The installation process will not be described again, remember to check the “Configure environment variables” option that is not recommended
After the installation is successful, you can view the Python version:
2. Install the NVIDIA driver
Website address: www.nvidia.cn/geforce/dri…
Note: After searching for the appropriate driver, the DCH version driver will be downloaded by default. The following problems may occur during installation
Therefore, when downloading, you need to remove the DCH from the link and download the standard version driver
The one above is the standard version, don’t download the DCH version below.
3. Install the CUDA
Compute Unified Device Architecture (CUDA) is a parallel computing Architecture introduced by NVIDIA for its GPU, which enables GPU to perform massive parallel computing and solve complex computing problems.

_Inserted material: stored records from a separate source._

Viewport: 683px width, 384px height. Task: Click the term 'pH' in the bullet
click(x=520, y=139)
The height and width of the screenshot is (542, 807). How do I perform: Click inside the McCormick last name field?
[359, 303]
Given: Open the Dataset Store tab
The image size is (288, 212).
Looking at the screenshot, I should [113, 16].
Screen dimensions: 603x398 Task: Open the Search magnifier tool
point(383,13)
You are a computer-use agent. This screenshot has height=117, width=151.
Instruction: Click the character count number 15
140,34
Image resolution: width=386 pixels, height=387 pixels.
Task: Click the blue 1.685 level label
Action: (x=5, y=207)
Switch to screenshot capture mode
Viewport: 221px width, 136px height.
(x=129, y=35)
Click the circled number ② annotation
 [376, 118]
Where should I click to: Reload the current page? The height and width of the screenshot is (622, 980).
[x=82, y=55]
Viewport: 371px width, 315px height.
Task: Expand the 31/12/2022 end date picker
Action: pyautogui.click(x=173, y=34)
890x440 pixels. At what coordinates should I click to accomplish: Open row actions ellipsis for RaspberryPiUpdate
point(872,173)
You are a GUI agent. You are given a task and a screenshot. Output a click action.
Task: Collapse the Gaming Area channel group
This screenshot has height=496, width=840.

CUDA is essentially a ToolKit, and CUDA 10 is the version chosen for this article
After the installation is successful, go to CMD and run the NVCC -v command to view the version information
4. Install CUDNN
As mentioned above, CUDA is not a GPU-accelerated library for neural networks. It is designed for all kinds of applications that require parallel computing. In order to train the neural network more quickly, an additional cuDNN installation is required.
NVIDIA CUDA® Deep Neural Network Library (cuDNN) is a GPU accelerated primitive library for deep neural networks. References to cuDNN provide highly optimized implementations for standard routines, such as forward and backward convolution, pooling, normalization, and activation layers.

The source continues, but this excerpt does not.